Red tried to catch it with just his hands, but
ultimately had to bring it into his body to control the pass. He
was able to get a firm grip for the return pass without dropping
the ball, and felt like he gave a stronger throw back.
“You know what I mean,” Scott said. “Use your thing
and really
throw
it. It’s more fun.”
“You want me to use my
thing
to throw?” Red
joked. “Not sure that would work.”
As much as he didn’t want to give his little brother
credit for a good comeback, Scott laughed. “Asshole,” he said. He
leaned into his next pass and threw the ball hard enough that he
knew Red couldn’t catch it without using the wave.

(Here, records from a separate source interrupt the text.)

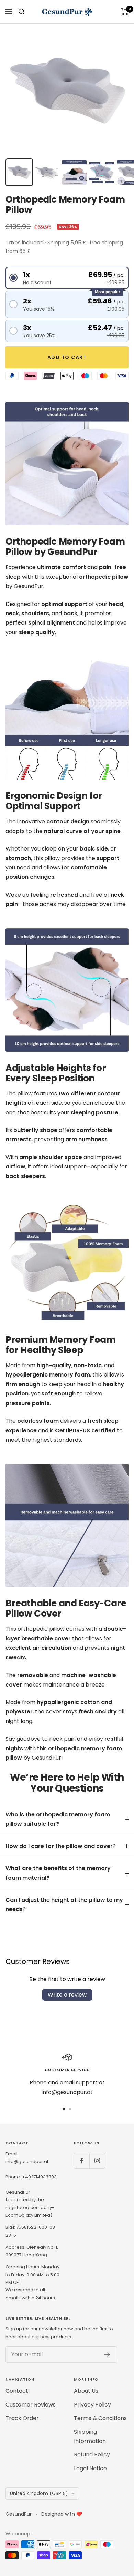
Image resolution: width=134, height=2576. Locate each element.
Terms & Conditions (100, 2418)
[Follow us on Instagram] (97, 2160)
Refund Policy (92, 2455)
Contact (16, 2391)
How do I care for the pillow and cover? (60, 1846)
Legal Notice (90, 2468)
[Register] (107, 2354)
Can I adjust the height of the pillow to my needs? (64, 1904)
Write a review (67, 1995)
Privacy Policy (92, 2405)
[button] (67, 277)
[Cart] (125, 11)
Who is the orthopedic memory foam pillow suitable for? (57, 1819)
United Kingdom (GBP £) (39, 2493)
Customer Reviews (30, 2405)
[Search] (22, 12)
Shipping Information (90, 2436)
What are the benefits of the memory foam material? (58, 1873)
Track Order (22, 2418)
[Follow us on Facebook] (81, 2160)
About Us (86, 2391)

Red laughed, and had to knock the ball down with his
hands to avoid getting hit.
“C’mon, Super Crip,” Scott yelled. “
Throw
it!”
Returning the favor, Red pushed the ball back to him
with the wave so hard that Scott needed two hands just to knock it
away. Then he had to run about twenty feet to retrieve it after the
football ricocheted off his hands and rolled a little further away
on the ground.
“Keep calling me that and I’m going to drill it and
put you into the firehouse,” Red said.
“You know you’re stuck with the name,” Scott hollered
as he went after the ball.
What Red hated almost as much as the name was the
fact that his brother was probably right. He was stuck with
Super Crip
as a nickname.
Reporters seemed to arrive at school almost as fast
as the EMTs and the police after getting word that there had been
an explosion. They just didn’t go away as fast. When school
reopened on Wednesday there were so many reporters trying to get
comments from students as they entered the building that the
principal had barricades set up by the afternoon. But while the
barricades kept news crews off school grounds, they didn’t stop
reporters from talking to kids leaving school on foot to walk home
after the final bell. For the rest of the week, school buses were
fuller than usual and the line of cars to drop off and pick up
students stretched for a block-and-a-half.

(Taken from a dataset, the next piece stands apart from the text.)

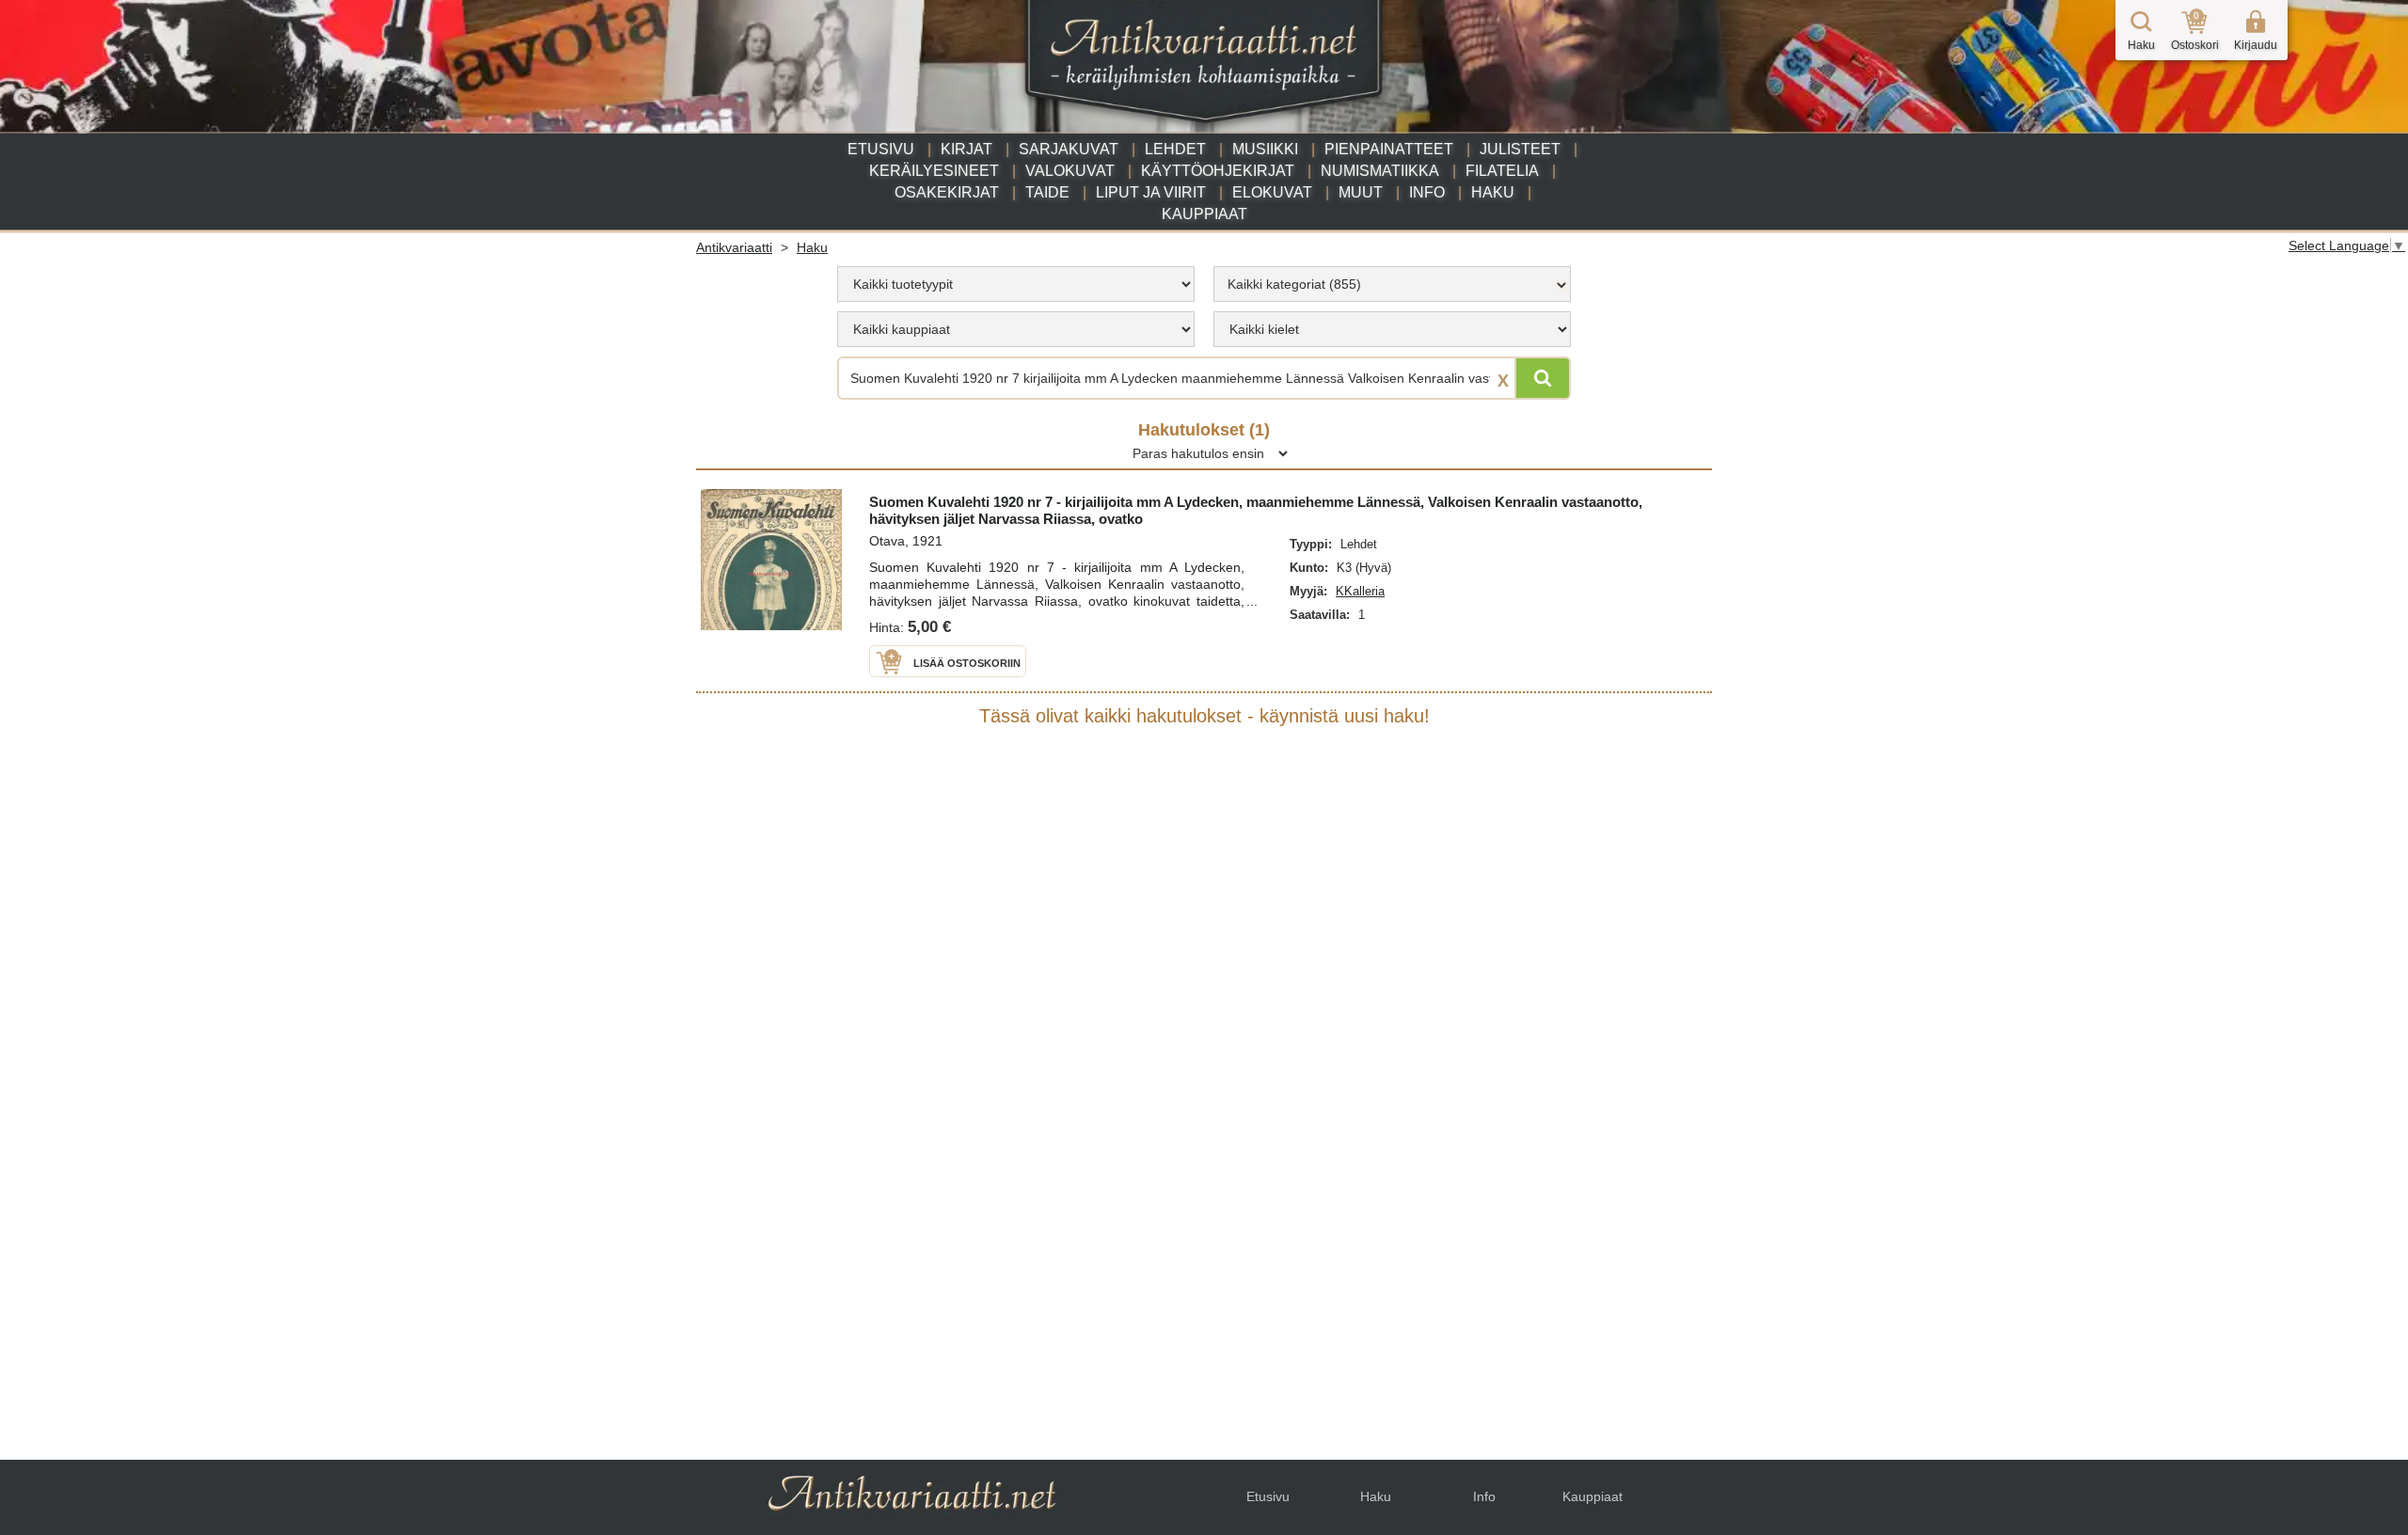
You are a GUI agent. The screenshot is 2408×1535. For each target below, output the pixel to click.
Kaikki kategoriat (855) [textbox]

When word spread through school that police had found
a wheelchair that looked like it had been deliberately destroyed at
the top of the middle stairwell in A-wing, rumors started to fly.

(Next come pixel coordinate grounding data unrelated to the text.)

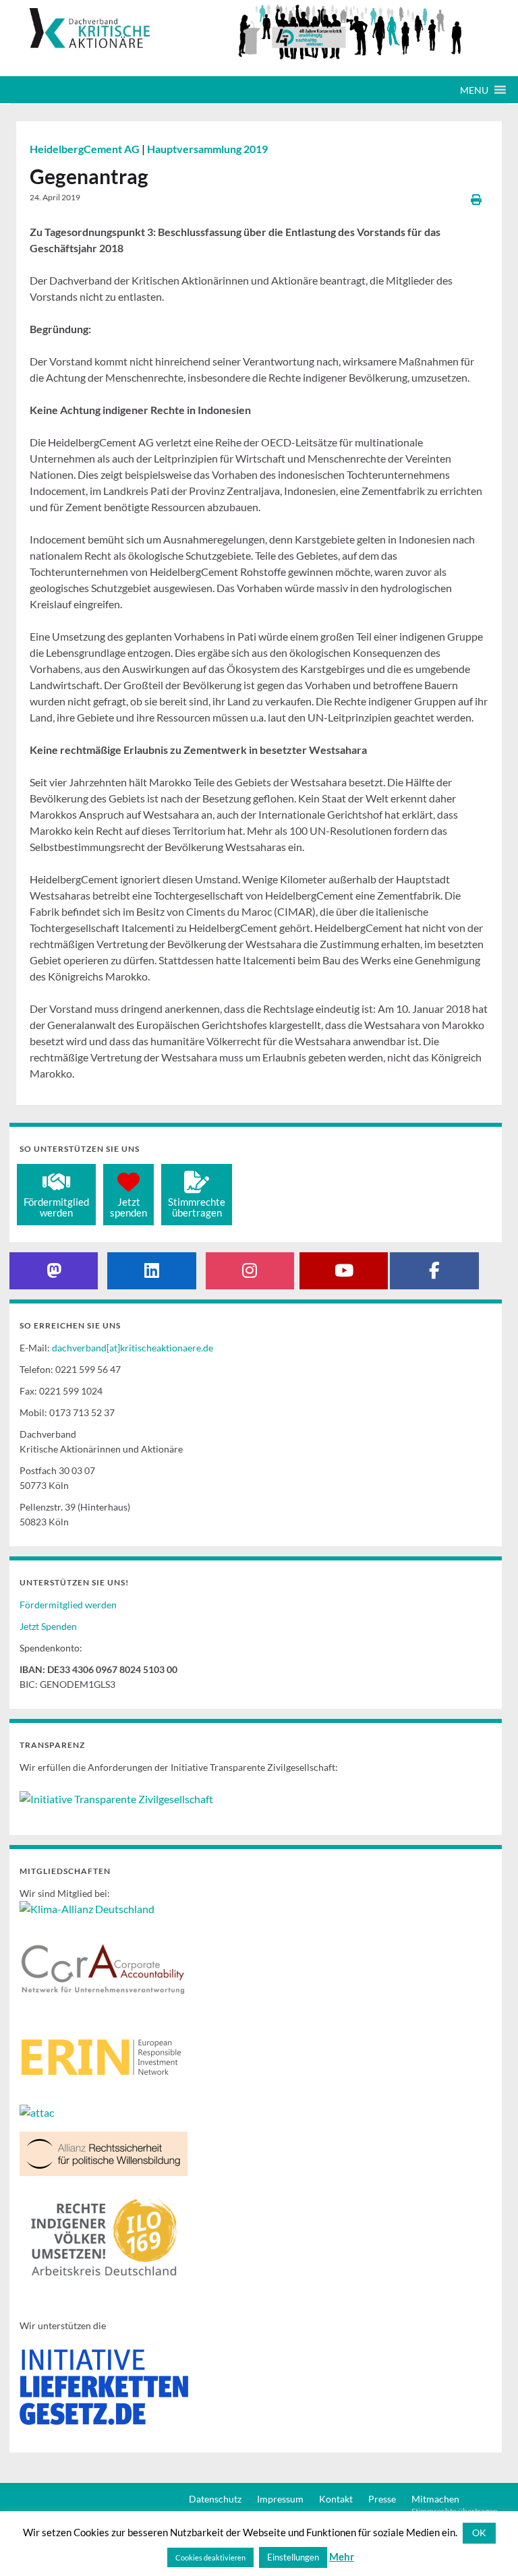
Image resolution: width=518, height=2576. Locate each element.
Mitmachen (435, 2499)
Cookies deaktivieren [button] (210, 2557)
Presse (382, 2499)
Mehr (341, 2556)
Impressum (280, 2499)
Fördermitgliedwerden (56, 1207)
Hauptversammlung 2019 (207, 148)
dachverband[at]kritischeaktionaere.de (132, 1347)
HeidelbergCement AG (86, 148)
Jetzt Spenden (48, 1626)
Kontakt (336, 2499)
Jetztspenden (128, 1207)
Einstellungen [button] (293, 2557)
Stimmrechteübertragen (196, 1207)
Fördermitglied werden (68, 1604)
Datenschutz (215, 2499)
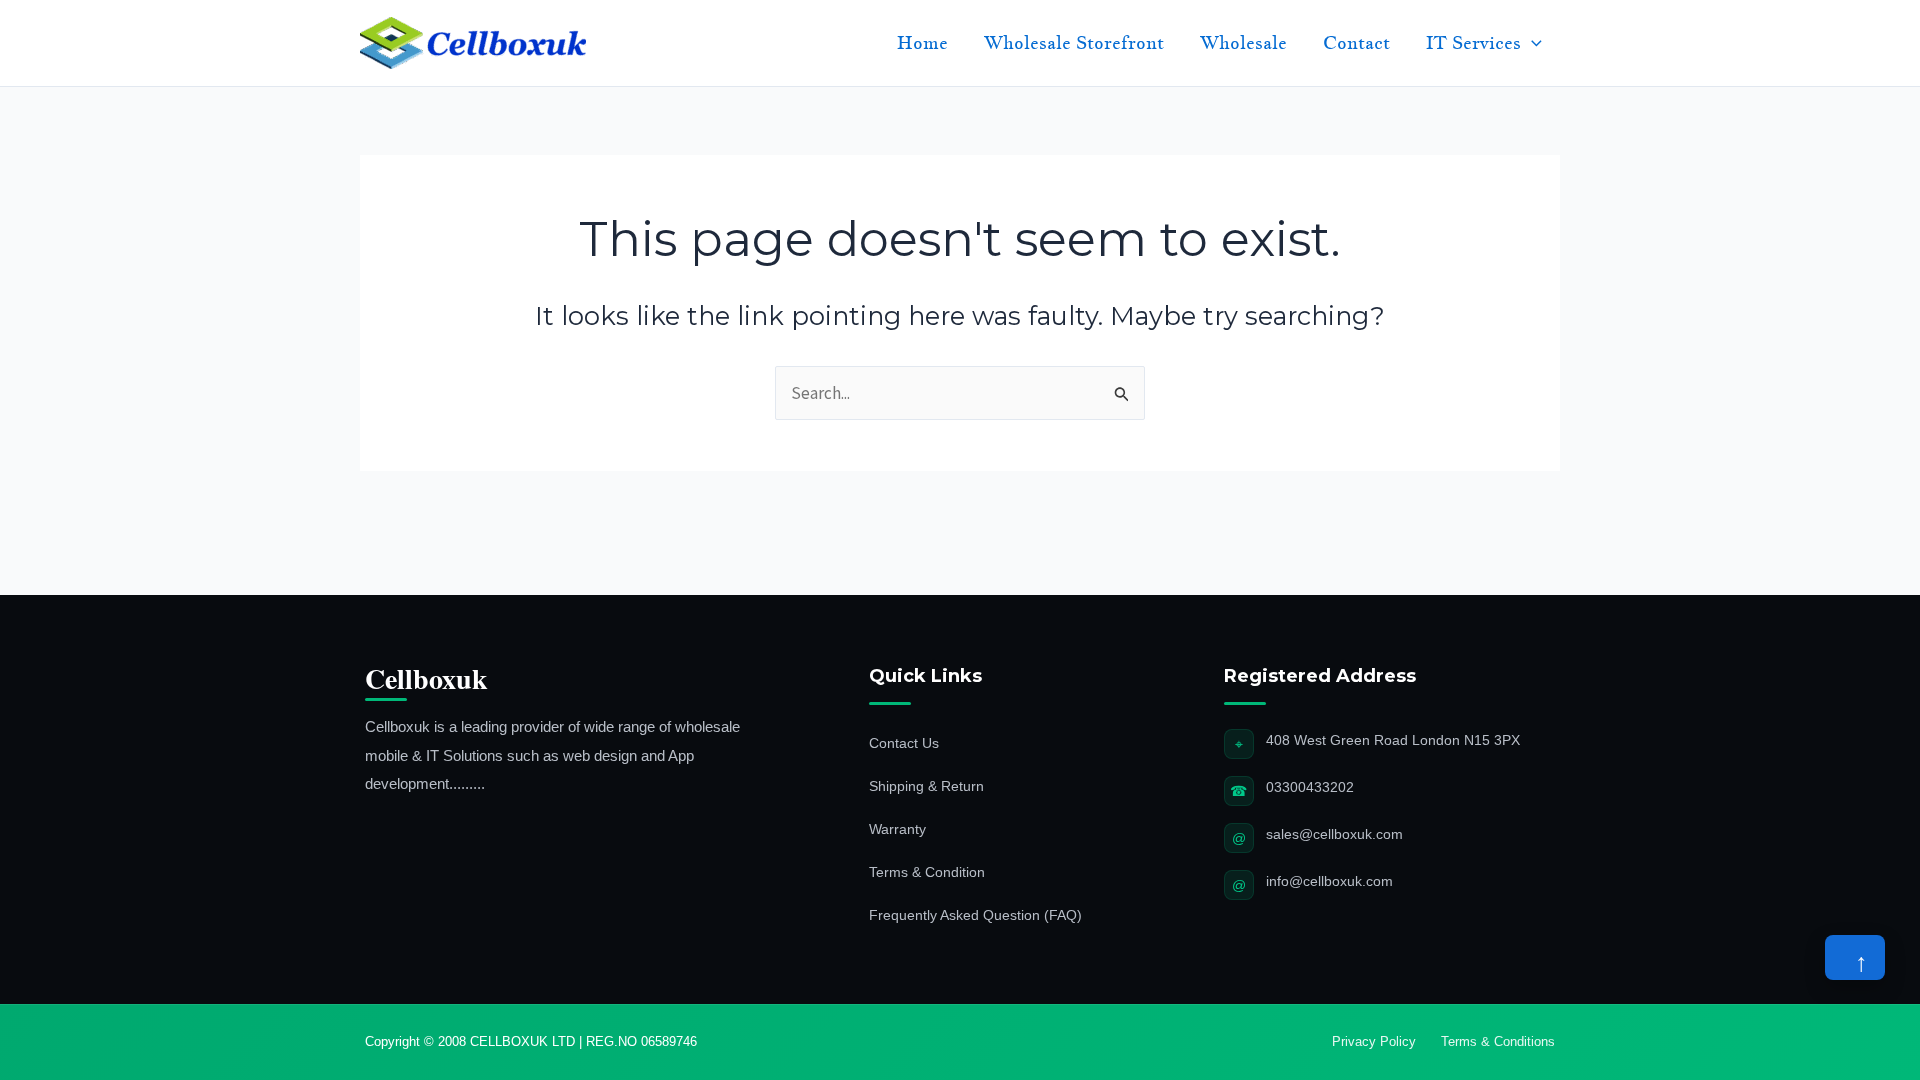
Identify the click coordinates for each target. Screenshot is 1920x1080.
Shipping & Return (926, 786)
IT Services (1473, 42)
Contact (1356, 42)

One of the most popular tales was that Chuck had beaten up Red,
destroying the wheelchair in the process. Yet more gossip said that
Red had been separated from his wheelchair in a scuffle for Chuck’s
gun, and the explosion had sent the wheelchair in the opposite
direction. The fact that Red used a power wheelchair in school did
little to convince the kids who accepted these stories as gospel
that they weren’t true.
But when members of the football team started joking
about how
Super Crip
had arrived to take down Chuck again,
the story took on a life of its own. The
Philadelphia Times
even ran a sidebar on the wheelchair, mentioning the “name students
have given the unidentified wheelchair user” in what ended up being
a week of coverage about the explosion. The minute he saw the
headline—“Super Crip?”—Red knew the nickname wasn’t going away for
a while even though his name was never mentioned in the story.